Miércoles 25 - 20 horas
LA VAQUILLA
(Idem, España / Italia, 1985, color, 122 minutos)
Dirección: Luis García Berlanga
Elenco: Alfredo Landa, José Sacristán, Guillermo Montesinos, Santiago Ramos, Carles Velat, Juanjo Puigcorbé, Eduardo Calvo y Violeta Cela.

En medio de la Guerra Civil Española, un frente de batalla en el que hace más de un año no se dispara un solo tiro, divide a un pueblo. Del lado Nacional planean una corrida, motivo que llevará a los Republicanos a querer raptar la vaquilla para arruinarles el festejo. En el preciso relato coral, Berlanga aprovecha para colar un discurso anti bélico y reflexionar sobre el conflicto que marcó la historia de su país en el Siglo XX.

Viernes 27 - 20 horas
TODOS A LA CÁRCEL

(Idem, España, 1993, color, 99 minutos)
Dirección: Luis García Berlanga
Elenco: José Sazatornil, José Sacristán, Agustín González, Manuel Alexandre, Rafael Alfonso, Juan Luis Galiardo, José Luis López Vázquez, Agustín González, Santiago Segura, Luis Ciges, Marta Fernández-Muro, Antonio Gamero, Chus Lampreave, Eusebio Lázaro, Mónica Randall, Guillermo Montesinos y José María Tasso.

Un empresario con pocos escrúpulos organiza el "Día Internacional del Preso de Conciencia" en una cárcel, mezclando viejos presos políticos, empresarios, gente de la cultura, etc. Todos los personajes quieren sacarle partido a su estancia, y en el medio, en una obra coral desopilante, aparece la desmesura en todos sus niveles.

EXTRA, EXTRA
Miércoles 1 de febrero - 20 horas
PARÍS-TOMBUCTÚ
(Idem, España, 1999, color, 107 minutos)
Dirección: Luis García Berlanga.
Elenco: Michel Piccoli, Concha Velasco, Amparo Soler Leal, Javier Gurruchaga, Santiago Segura, Juan Diego, Eusebio Lázaro, Luis Ciges, Manuel Alexandre, Pepe Sancho y Cristina Collado.

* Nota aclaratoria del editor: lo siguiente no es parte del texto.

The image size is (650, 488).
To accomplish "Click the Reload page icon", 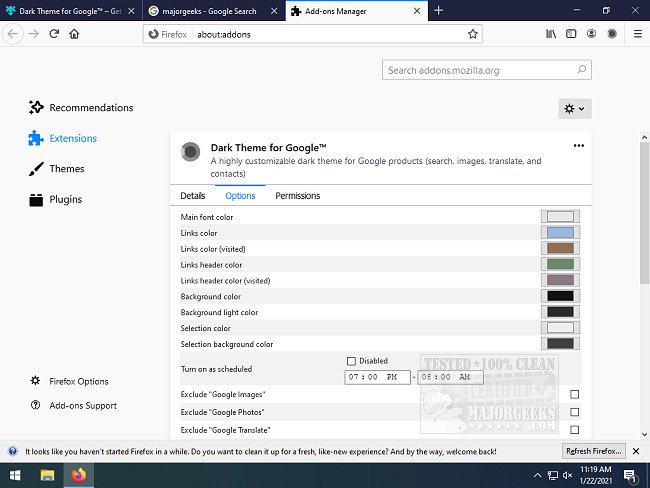I will (54, 33).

Michel des Assantes (Piccoli) es un prestigioso cirujano plástico que cansado de todo le compra a un hombre su bicicleta y con ella el tour que planeaba hacer desde París hasta el África. Pero todo terminará (y comenzará, para nosotros) en un pequeño pueblecito español en el que conviven miles de personajes histriónicos y adorables.